Instructions to follow => Format the items as a JSON list of strings with one string per line, leaving out blank lines: start at the line that contains "Viewport: 1025px width, 1322px" and stop after the line that contains "click(662, 89)".

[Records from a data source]
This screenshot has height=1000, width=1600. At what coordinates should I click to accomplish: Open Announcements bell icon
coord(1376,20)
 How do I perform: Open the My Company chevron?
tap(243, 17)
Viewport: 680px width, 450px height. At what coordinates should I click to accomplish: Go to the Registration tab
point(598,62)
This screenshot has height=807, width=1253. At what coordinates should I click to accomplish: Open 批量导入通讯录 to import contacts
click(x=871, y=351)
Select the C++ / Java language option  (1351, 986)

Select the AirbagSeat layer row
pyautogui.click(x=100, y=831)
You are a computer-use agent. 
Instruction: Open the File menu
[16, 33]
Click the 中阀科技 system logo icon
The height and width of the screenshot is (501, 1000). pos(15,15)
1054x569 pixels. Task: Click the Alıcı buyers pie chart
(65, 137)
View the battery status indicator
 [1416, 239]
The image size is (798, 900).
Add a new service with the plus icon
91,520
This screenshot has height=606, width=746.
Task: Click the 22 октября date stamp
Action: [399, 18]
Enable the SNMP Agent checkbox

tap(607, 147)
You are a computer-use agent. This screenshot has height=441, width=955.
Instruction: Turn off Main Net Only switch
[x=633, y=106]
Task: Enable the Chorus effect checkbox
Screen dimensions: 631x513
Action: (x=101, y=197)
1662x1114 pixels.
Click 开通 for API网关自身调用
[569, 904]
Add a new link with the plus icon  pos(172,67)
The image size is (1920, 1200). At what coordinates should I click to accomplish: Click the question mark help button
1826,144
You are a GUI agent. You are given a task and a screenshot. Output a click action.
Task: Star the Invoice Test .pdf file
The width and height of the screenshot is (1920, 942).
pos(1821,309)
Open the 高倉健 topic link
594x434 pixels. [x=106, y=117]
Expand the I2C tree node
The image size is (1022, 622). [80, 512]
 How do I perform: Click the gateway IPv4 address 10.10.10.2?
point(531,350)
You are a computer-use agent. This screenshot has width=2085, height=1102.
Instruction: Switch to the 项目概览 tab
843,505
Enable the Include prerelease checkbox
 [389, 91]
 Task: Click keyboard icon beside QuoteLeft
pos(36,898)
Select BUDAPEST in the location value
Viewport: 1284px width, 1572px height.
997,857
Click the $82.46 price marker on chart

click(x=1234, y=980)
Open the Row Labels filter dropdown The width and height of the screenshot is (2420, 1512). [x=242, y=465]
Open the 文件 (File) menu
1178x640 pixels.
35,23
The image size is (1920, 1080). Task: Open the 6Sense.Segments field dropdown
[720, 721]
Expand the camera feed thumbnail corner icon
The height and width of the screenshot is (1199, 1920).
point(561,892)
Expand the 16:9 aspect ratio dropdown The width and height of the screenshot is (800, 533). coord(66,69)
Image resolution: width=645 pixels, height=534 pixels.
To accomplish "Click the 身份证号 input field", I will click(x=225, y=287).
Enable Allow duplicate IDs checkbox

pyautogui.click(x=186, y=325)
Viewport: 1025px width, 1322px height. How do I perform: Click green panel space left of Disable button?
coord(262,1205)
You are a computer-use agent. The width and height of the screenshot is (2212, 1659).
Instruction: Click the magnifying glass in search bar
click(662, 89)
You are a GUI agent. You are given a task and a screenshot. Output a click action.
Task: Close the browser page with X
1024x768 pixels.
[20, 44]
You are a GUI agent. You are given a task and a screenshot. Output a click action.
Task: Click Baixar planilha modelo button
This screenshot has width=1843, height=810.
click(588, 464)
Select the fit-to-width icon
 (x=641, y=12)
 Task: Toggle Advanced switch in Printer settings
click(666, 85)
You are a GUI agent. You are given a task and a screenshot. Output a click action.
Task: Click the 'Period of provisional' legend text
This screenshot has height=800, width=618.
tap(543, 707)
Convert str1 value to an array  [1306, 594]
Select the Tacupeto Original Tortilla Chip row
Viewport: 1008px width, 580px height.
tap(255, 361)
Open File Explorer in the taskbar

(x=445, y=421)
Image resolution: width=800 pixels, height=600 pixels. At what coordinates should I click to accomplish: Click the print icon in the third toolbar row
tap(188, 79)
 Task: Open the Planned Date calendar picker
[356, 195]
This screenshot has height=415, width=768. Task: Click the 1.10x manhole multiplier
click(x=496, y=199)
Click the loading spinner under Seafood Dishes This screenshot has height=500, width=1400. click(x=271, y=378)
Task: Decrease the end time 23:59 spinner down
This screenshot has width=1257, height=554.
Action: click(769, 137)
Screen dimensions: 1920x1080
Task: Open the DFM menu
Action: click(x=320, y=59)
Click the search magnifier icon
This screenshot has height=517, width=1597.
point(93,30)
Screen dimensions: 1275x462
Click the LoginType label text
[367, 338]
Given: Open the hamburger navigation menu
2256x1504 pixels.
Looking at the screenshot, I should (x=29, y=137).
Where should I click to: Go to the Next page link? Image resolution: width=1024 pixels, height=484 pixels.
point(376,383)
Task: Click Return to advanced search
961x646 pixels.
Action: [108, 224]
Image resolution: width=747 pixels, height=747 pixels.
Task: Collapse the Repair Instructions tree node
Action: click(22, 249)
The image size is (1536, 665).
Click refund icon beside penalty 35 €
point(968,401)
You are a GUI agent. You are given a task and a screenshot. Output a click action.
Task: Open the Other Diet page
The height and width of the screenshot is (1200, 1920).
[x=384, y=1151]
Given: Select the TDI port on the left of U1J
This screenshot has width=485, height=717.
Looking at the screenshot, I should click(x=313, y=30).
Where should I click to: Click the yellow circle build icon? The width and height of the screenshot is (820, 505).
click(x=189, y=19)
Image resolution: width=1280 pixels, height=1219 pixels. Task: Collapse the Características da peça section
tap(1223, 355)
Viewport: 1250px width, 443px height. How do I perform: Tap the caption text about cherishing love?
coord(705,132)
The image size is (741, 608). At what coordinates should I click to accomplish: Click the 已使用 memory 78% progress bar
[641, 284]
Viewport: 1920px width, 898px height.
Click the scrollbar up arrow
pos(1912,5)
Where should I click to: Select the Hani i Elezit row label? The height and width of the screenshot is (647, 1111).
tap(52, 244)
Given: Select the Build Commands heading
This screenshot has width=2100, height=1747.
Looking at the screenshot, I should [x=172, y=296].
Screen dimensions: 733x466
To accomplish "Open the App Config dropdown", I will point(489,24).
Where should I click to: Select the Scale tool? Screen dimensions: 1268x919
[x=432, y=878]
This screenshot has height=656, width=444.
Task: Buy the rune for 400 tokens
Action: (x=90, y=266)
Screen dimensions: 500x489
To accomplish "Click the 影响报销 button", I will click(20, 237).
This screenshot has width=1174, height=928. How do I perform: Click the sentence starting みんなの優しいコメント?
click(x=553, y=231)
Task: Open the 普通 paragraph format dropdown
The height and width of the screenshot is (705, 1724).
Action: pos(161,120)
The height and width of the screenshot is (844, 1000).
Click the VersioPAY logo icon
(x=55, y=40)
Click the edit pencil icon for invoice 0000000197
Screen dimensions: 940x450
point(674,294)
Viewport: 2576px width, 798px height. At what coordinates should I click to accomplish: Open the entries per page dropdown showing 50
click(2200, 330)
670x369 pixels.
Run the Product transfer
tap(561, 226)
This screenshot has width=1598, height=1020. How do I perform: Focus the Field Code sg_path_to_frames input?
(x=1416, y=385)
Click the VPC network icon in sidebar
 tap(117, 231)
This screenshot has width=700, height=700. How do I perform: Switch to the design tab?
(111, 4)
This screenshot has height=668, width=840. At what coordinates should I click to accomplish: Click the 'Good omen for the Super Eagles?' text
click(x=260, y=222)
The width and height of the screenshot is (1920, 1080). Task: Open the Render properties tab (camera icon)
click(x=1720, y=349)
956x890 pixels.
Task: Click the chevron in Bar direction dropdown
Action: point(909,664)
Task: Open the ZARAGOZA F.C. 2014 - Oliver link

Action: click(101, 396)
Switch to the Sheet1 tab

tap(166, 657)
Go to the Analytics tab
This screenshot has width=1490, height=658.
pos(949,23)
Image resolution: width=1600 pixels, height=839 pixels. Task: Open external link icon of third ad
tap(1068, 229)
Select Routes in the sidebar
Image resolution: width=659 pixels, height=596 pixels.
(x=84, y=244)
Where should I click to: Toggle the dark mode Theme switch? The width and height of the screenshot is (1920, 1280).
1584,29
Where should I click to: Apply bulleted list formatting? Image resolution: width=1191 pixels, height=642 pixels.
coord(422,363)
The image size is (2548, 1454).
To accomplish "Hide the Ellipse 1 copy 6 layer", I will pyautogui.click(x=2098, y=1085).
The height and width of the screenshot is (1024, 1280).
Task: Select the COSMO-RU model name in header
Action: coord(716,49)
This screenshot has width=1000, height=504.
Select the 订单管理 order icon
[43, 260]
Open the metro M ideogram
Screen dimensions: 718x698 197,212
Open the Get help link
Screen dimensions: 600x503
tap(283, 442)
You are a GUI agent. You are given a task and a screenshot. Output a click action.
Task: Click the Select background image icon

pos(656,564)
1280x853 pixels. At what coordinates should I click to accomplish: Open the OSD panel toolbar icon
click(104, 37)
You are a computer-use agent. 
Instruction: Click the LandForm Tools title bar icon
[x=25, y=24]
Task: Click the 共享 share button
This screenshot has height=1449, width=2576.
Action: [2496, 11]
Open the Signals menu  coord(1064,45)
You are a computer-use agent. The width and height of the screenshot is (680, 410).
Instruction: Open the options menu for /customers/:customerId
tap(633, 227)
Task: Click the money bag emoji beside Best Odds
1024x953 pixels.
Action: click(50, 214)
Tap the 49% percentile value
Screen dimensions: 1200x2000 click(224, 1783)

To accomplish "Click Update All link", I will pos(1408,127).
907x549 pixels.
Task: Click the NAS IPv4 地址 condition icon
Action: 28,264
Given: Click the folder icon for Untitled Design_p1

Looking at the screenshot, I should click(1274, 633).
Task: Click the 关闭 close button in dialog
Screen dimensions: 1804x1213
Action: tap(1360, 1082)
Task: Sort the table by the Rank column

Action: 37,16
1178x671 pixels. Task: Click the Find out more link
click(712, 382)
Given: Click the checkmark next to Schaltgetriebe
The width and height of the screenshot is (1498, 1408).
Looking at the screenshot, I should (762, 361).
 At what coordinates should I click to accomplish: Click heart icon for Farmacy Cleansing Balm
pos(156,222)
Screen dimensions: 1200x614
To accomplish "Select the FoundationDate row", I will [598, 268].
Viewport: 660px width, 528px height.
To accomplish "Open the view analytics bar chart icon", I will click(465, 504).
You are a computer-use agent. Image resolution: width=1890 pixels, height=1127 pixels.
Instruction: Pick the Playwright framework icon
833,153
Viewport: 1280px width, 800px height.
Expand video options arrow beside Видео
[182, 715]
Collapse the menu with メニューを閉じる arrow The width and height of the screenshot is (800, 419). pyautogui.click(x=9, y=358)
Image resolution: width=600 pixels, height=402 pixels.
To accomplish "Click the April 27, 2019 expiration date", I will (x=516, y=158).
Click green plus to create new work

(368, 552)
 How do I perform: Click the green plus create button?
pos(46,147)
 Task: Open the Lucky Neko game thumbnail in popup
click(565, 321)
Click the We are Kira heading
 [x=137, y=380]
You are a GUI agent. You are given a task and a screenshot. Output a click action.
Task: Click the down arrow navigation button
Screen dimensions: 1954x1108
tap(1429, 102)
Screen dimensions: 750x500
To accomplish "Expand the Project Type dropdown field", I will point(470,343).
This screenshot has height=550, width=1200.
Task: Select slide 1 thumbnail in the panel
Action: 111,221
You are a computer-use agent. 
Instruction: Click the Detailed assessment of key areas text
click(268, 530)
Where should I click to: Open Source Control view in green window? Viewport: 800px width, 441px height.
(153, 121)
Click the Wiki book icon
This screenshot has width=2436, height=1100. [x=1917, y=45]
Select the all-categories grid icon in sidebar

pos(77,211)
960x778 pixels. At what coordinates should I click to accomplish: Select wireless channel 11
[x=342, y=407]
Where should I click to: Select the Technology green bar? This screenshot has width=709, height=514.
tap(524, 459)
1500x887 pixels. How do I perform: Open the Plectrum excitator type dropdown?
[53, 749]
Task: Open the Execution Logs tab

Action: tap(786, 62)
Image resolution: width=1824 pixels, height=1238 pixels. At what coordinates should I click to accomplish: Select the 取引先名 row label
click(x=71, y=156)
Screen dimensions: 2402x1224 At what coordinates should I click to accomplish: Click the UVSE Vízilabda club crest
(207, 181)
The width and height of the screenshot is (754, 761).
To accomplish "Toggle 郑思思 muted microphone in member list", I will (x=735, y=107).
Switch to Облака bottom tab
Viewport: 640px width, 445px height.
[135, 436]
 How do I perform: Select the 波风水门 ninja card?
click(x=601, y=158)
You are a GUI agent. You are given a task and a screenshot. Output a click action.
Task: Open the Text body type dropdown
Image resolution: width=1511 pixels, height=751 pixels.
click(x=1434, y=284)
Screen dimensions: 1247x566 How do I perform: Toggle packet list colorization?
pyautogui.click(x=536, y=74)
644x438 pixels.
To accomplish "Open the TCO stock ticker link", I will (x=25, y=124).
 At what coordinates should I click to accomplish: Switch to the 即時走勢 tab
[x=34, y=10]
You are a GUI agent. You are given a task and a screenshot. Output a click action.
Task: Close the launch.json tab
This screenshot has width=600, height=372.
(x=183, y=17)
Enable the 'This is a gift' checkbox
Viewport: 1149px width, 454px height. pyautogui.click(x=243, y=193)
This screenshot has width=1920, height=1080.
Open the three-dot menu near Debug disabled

Full response =>
[
  "Viewport: 1025px width, 1322px height. How do I perform: Click green panel space left of Disable button?",
  "coord(262,1205)",
  "You are a computer-use agent. The width and height of the screenshot is (2212, 1659).",
  "Instruction: Click the magnifying glass in search bar",
  "click(662, 89)"
]